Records

········

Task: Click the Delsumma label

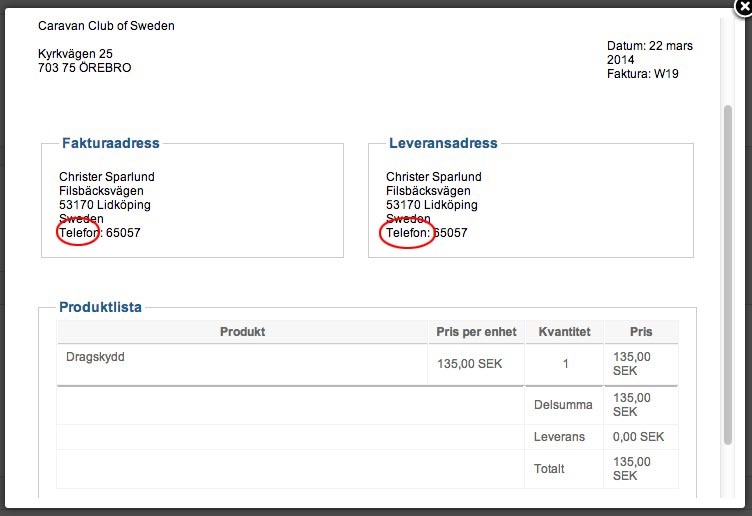Action: [x=564, y=405]

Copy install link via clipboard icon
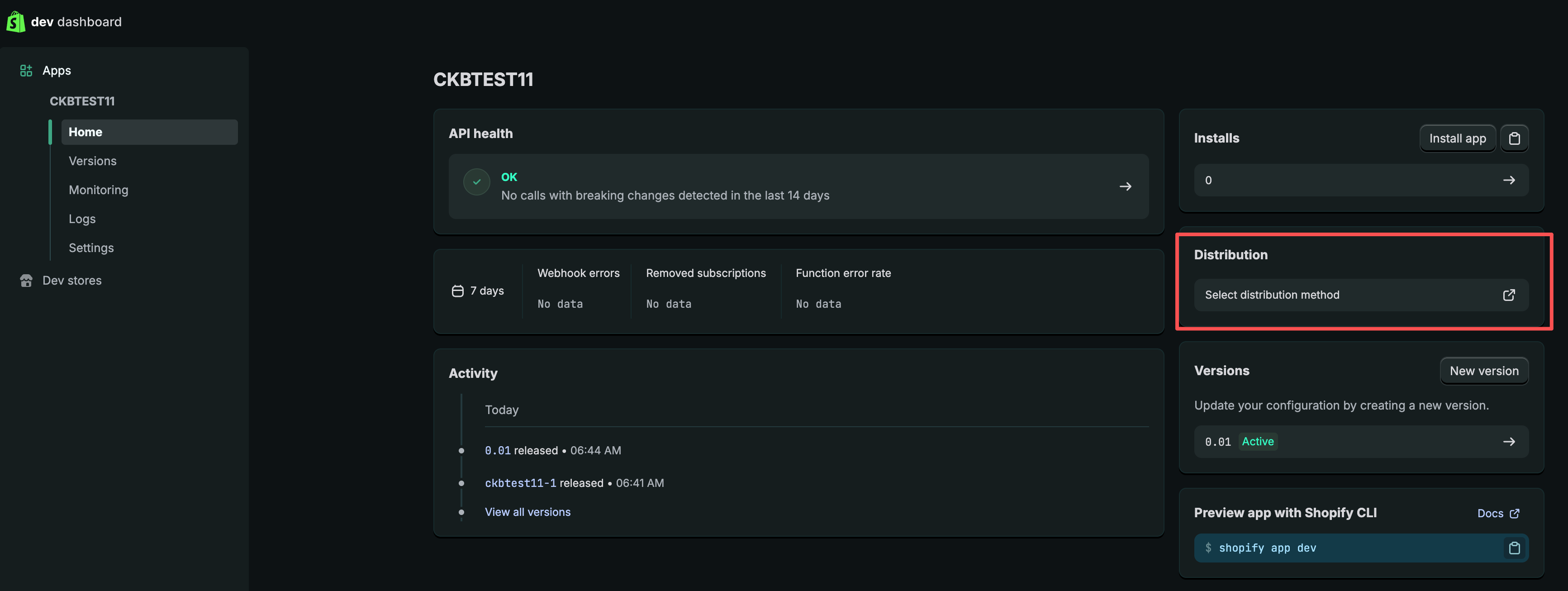click(1514, 139)
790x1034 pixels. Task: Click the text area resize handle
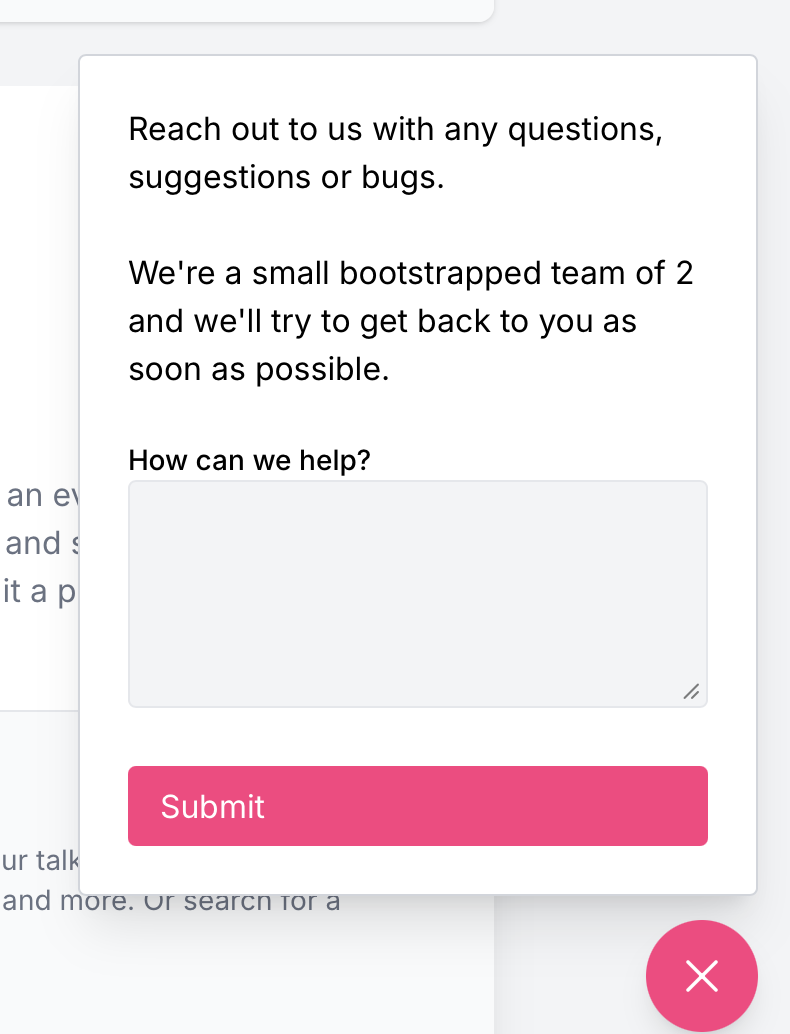pyautogui.click(x=691, y=691)
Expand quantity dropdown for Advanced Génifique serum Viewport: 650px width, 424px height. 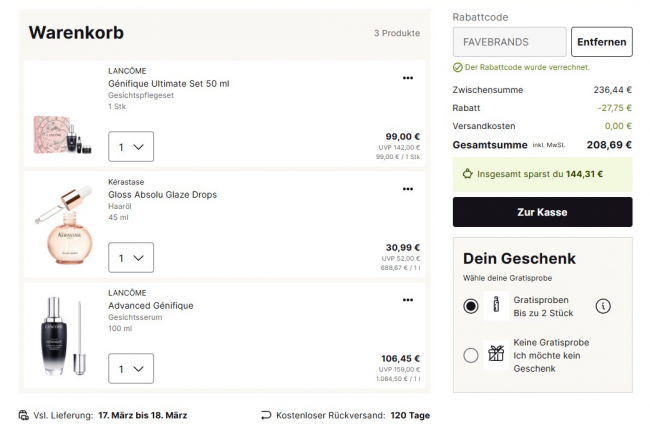coord(131,368)
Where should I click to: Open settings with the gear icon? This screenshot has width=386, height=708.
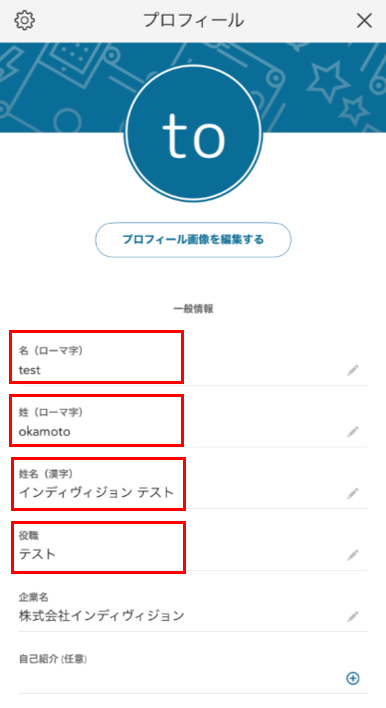click(24, 21)
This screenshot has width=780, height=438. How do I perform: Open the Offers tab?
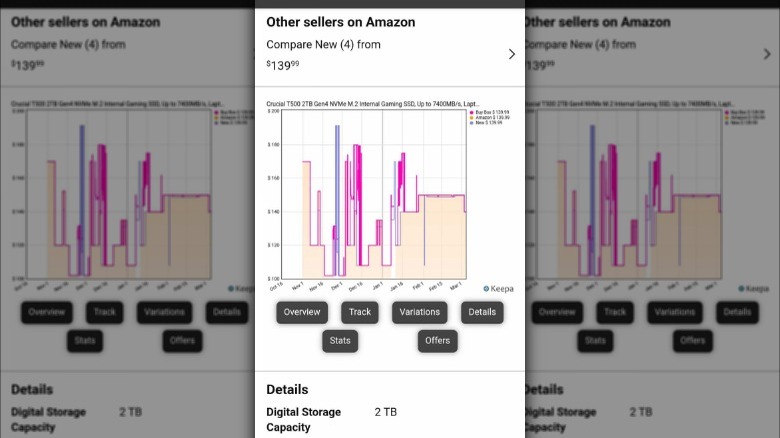437,341
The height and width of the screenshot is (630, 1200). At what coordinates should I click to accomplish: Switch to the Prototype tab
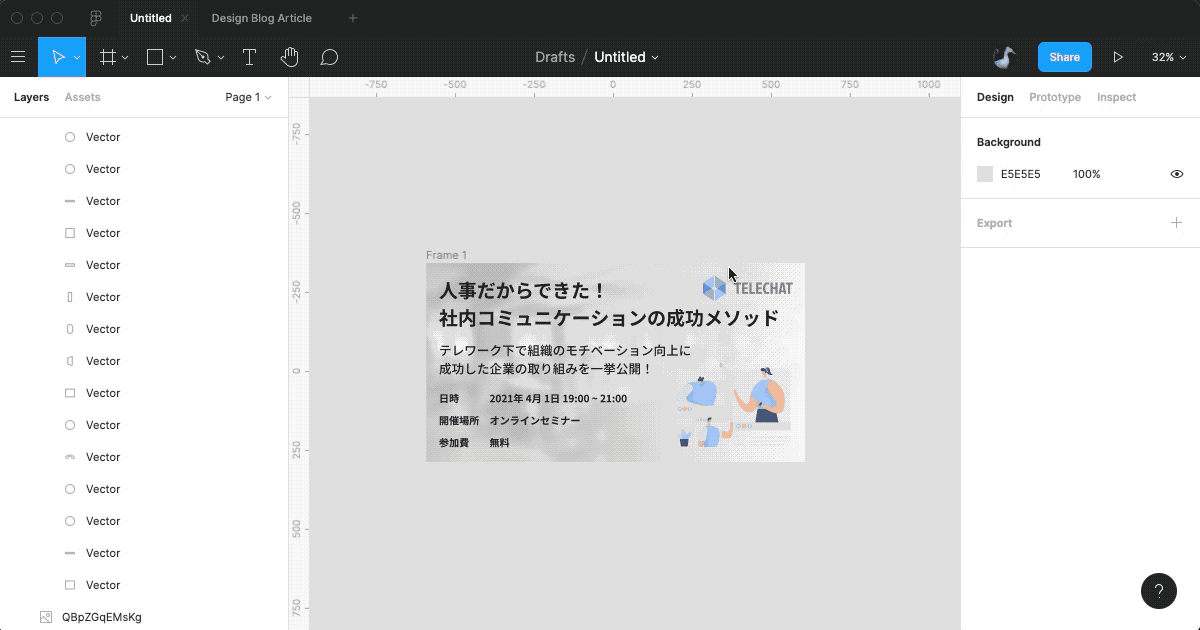tap(1055, 97)
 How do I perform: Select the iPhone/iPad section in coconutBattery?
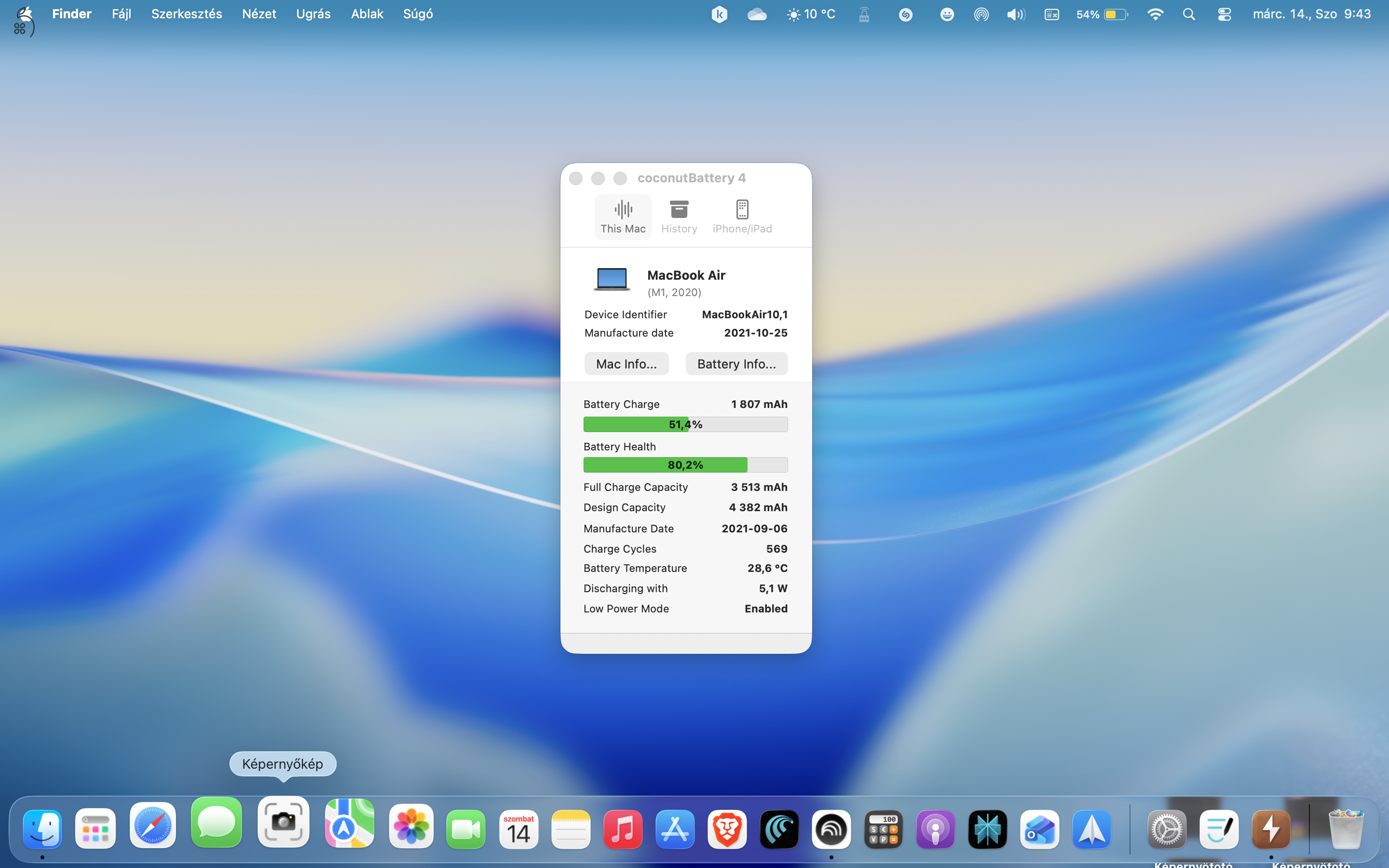click(742, 216)
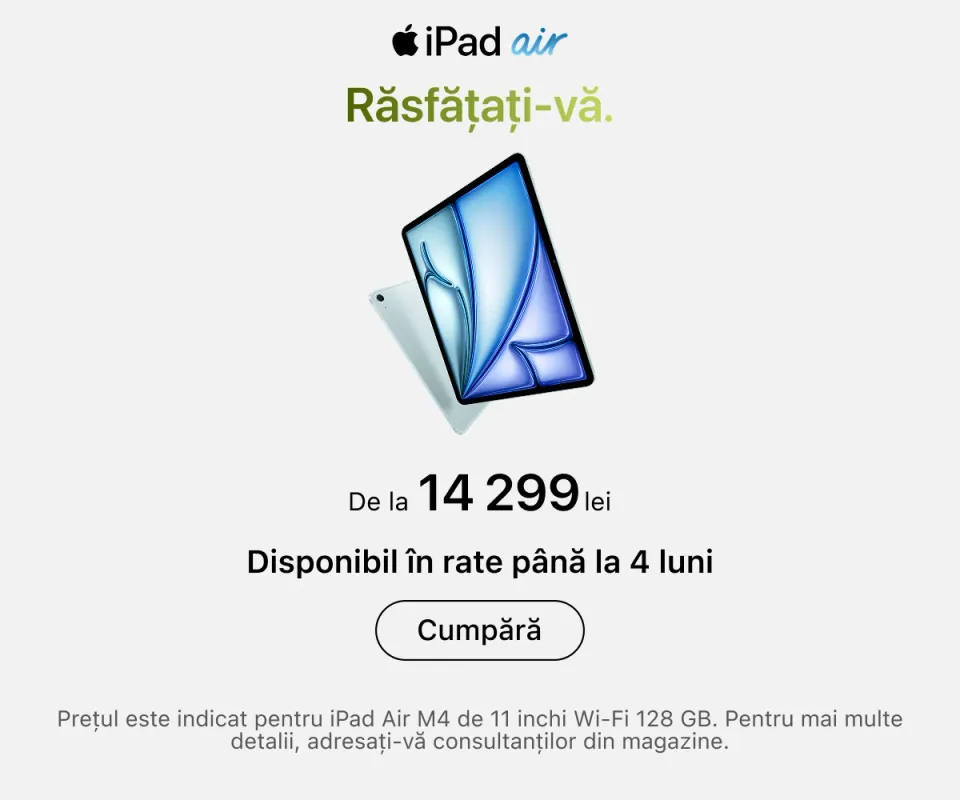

········

YOUR OBJECTIVE: Put the lines from the one containing "How do I perform: Select" through the last line, inclusive, into a numbered list, skipping blank lines. Leave the pictures out of your answer.

SOLUTION:
1.  How do I perform: Select the iPhone/iPad section in coconutBattery?
2. click(742, 216)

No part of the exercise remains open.